┌─ Data to use

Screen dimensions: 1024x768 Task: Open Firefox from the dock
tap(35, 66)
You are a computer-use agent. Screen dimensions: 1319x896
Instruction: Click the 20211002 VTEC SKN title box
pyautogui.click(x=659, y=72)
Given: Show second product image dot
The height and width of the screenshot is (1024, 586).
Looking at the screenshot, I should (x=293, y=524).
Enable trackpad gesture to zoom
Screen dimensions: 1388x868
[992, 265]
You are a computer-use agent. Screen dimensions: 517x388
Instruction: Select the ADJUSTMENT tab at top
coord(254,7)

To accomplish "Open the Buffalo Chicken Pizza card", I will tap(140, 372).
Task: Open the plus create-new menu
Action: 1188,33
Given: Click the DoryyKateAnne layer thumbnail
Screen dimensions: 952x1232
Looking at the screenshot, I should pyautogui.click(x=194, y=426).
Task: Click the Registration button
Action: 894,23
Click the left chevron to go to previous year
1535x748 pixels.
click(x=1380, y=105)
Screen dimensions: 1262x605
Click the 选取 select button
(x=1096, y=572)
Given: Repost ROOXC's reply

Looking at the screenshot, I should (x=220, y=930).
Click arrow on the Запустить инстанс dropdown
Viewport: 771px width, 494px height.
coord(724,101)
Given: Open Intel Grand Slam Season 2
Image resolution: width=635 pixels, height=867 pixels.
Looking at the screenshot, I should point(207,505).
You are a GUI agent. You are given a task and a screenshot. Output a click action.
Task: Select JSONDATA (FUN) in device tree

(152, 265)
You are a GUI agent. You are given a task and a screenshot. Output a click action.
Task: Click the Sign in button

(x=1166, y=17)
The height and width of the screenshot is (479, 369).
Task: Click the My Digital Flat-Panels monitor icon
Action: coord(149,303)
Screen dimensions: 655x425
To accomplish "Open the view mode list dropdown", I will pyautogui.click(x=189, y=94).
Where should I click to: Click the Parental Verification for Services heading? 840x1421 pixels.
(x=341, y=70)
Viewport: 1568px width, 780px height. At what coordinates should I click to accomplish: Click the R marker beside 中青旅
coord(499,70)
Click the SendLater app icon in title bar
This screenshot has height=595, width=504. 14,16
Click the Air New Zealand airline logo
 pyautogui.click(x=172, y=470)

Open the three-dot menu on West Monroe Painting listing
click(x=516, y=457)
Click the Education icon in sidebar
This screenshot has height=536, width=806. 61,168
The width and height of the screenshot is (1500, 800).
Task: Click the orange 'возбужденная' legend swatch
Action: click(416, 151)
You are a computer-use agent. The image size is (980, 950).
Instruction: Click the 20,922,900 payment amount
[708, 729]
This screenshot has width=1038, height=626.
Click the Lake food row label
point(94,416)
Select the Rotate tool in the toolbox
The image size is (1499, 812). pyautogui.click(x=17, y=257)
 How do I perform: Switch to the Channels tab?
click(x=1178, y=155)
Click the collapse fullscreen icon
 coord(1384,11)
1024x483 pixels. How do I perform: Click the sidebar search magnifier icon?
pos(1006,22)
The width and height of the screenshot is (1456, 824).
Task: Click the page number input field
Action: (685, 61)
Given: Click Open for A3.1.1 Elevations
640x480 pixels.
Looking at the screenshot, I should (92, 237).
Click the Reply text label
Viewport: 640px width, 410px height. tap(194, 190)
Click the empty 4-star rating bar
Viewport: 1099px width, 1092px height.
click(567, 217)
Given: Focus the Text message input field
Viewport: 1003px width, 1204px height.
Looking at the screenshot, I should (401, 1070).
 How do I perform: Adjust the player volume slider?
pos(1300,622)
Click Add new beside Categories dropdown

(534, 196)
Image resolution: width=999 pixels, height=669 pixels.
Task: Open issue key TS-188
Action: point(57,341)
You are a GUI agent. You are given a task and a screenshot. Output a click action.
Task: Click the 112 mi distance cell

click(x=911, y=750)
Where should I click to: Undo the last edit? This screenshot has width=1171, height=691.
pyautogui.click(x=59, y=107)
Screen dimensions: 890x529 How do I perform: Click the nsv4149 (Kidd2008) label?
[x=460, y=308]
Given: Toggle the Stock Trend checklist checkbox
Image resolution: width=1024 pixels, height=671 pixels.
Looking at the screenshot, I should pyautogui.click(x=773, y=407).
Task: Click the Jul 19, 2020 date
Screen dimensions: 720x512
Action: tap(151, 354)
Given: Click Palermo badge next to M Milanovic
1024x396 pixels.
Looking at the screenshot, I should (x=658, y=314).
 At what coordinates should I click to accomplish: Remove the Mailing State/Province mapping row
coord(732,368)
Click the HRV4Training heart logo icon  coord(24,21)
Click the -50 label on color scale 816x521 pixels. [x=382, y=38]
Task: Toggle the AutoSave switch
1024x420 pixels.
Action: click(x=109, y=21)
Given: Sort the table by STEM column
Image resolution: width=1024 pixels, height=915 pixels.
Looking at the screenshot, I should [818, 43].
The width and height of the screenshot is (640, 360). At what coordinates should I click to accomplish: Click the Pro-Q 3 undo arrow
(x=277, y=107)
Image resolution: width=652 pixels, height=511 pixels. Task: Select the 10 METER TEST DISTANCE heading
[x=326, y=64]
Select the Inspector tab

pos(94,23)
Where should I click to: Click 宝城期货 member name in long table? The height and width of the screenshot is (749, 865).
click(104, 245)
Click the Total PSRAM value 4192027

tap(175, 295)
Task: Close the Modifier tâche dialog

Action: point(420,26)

└─

> **Work to be completed**
Would you reproduce the full listing shown above, word for word?

> **Output for this exercise**
Screen dimensions: 1024x768 Task: Open Firefox from the dock
tap(35, 66)
You are a computer-use agent. Screen dimensions: 1319x896
Instruction: Click the 20211002 VTEC SKN title box
pyautogui.click(x=659, y=72)
Given: Show second product image dot
The height and width of the screenshot is (1024, 586).
Looking at the screenshot, I should (x=293, y=524).
Enable trackpad gesture to zoom
Screen dimensions: 1388x868
[992, 265]
You are a computer-use agent. Screen dimensions: 517x388
Instruction: Select the ADJUSTMENT tab at top
coord(254,7)

To accomplish "Open the Buffalo Chicken Pizza card", I will tap(140, 372).
Task: Open the plus create-new menu
Action: 1188,33
Given: Click the DoryyKateAnne layer thumbnail
Screen dimensions: 952x1232
Looking at the screenshot, I should pyautogui.click(x=194, y=426).
Task: Click the Registration button
Action: 894,23
Click the left chevron to go to previous year
1535x748 pixels.
click(x=1380, y=105)
Screen dimensions: 1262x605
Click the 选取 select button
(x=1096, y=572)
Given: Repost ROOXC's reply

Looking at the screenshot, I should (x=220, y=930).
Click arrow on the Запустить инстанс dropdown
Viewport: 771px width, 494px height.
coord(724,101)
Given: Open Intel Grand Slam Season 2
Image resolution: width=635 pixels, height=867 pixels.
Looking at the screenshot, I should point(207,505).
You are a GUI agent. You are given a task and a screenshot. Output a click action.
Task: Select JSONDATA (FUN) in device tree

(152, 265)
You are a GUI agent. You are given a task and a screenshot. Output a click action.
Task: Click the Sign in button

(x=1166, y=17)
The height and width of the screenshot is (479, 369).
Task: Click the My Digital Flat-Panels monitor icon
Action: coord(149,303)
Screen dimensions: 655x425
To accomplish "Open the view mode list dropdown", I will pyautogui.click(x=189, y=94).
Where should I click to: Click the Parental Verification for Services heading? 840x1421 pixels.
(x=341, y=70)
Viewport: 1568px width, 780px height. At what coordinates should I click to accomplish: Click the R marker beside 中青旅
coord(499,70)
Click the SendLater app icon in title bar
This screenshot has height=595, width=504. 14,16
Click the Air New Zealand airline logo
 pyautogui.click(x=172, y=470)

Open the three-dot menu on West Monroe Painting listing
click(x=516, y=457)
Click the Education icon in sidebar
This screenshot has height=536, width=806. 61,168
The width and height of the screenshot is (1500, 800).
Task: Click the orange 'возбужденная' legend swatch
Action: click(416, 151)
You are a computer-use agent. The image size is (980, 950).
Instruction: Click the 20,922,900 payment amount
[708, 729]
This screenshot has width=1038, height=626.
Click the Lake food row label
point(94,416)
Select the Rotate tool in the toolbox
The image size is (1499, 812). pyautogui.click(x=17, y=257)
 How do I perform: Switch to the Channels tab?
click(x=1178, y=155)
Click the collapse fullscreen icon
 coord(1384,11)
1024x483 pixels. How do I perform: Click the sidebar search magnifier icon?
pos(1006,22)
The width and height of the screenshot is (1456, 824).
Task: Click the page number input field
Action: (685, 61)
Given: Click Open for A3.1.1 Elevations
640x480 pixels.
Looking at the screenshot, I should (92, 237).
Click the Reply text label
Viewport: 640px width, 410px height. tap(194, 190)
Click the empty 4-star rating bar
Viewport: 1099px width, 1092px height.
click(567, 217)
Given: Focus the Text message input field
Viewport: 1003px width, 1204px height.
Looking at the screenshot, I should (401, 1070).
 How do I perform: Adjust the player volume slider?
pos(1300,622)
Click Add new beside Categories dropdown

(534, 196)
Image resolution: width=999 pixels, height=669 pixels.
Task: Open issue key TS-188
Action: point(57,341)
You are a GUI agent. You are given a task and a screenshot. Output a click action.
Task: Click the 112 mi distance cell

click(x=911, y=750)
Where should I click to: Undo the last edit? This screenshot has width=1171, height=691.
pyautogui.click(x=59, y=107)
Screen dimensions: 890x529 How do I perform: Click the nsv4149 (Kidd2008) label?
[x=460, y=308]
Given: Toggle the Stock Trend checklist checkbox
Image resolution: width=1024 pixels, height=671 pixels.
Looking at the screenshot, I should pyautogui.click(x=773, y=407).
Task: Click the Jul 19, 2020 date
Screen dimensions: 720x512
Action: tap(151, 354)
Given: Click Palermo badge next to M Milanovic
1024x396 pixels.
Looking at the screenshot, I should (x=658, y=314).
 At what coordinates should I click to accomplish: Remove the Mailing State/Province mapping row
coord(732,368)
Click the HRV4Training heart logo icon  coord(24,21)
Click the -50 label on color scale 816x521 pixels. [x=382, y=38]
Task: Toggle the AutoSave switch
1024x420 pixels.
Action: click(x=109, y=21)
Given: Sort the table by STEM column
Image resolution: width=1024 pixels, height=915 pixels.
Looking at the screenshot, I should [818, 43].
The width and height of the screenshot is (640, 360). At what coordinates should I click to accomplish: Click the Pro-Q 3 undo arrow
(x=277, y=107)
Image resolution: width=652 pixels, height=511 pixels. Task: Select the 10 METER TEST DISTANCE heading
[x=326, y=64]
Select the Inspector tab

pos(94,23)
Where should I click to: Click 宝城期货 member name in long table? The height and width of the screenshot is (749, 865).
click(104, 245)
Click the Total PSRAM value 4192027

tap(175, 295)
Task: Close the Modifier tâche dialog

Action: point(420,26)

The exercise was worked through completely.